SPLC sözcüsü Lecia Brooks, yaptığı basın açıklamasında, "Beyaz milliyetçi hareketlerin artması demokrasimize karşı artan bir tehdittir" ifadesini kullandı.
ABD Başkanı Donald Trump ve yönetiminin 2016’dan bu yana yürüttüğü başkanlık kampanyasının aşırı sağcı nefret gruplarını ve beyaz milliyetçiliği teşvik ettiğini iddia eden Brooks, ‘’Nefretin bu ülkede hala büyük bir sorun olduğunu gösteren başka göstergeler var" dedi.
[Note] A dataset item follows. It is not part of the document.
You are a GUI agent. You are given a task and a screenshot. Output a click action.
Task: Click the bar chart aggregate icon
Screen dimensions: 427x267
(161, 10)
Müslüman Karşıtı Bağnazlık kurumunun özel danışmanı Madihha Ahussain de, ‘’Mart 2019’da, Yeni Zelanda'da en az 50 Müslümanın ibadet halindeyken öldürülmesi ve olayın canlı olarak sosyal medyadan yayınlanması internetin nefret söylemi için aracı kılınmasına net bir örnektir’’değerlendirmesinde bulundu.
SPLC raporu, göçmen karşıtı grupların da 2019 yılında, 2018 yılına göre yüzde 18 arttığını ortaya koydu.
-Kovid-19 nefret söylemini tetikliyor
Yeni tip koronavirüsün (Kovid-19) yayılmasına paralel olarak, çoğu Asyalılara yönelik saldırılarda da artış kaydedildi.
Western States Center Genel Direktörü Eric Ward, sağcı grupların merkezlerinden biri olan ABD Pasifik Kuzeybatı bölgesinde, Kovid-19 bağlamında beyaz milliyetçi söylemlerde artış kaydedildiğini belirtti.
Uzmanlar, özellikle Asyalılara yönelik nefret söylemini artırabilecek etkenler arasında ABD Başkanı Donald Trump’un Kovid-19 ile ilgili olarak ‘’Çin virüsü’’ ifadesini kullanmasının etkili olacağının altını çizdi.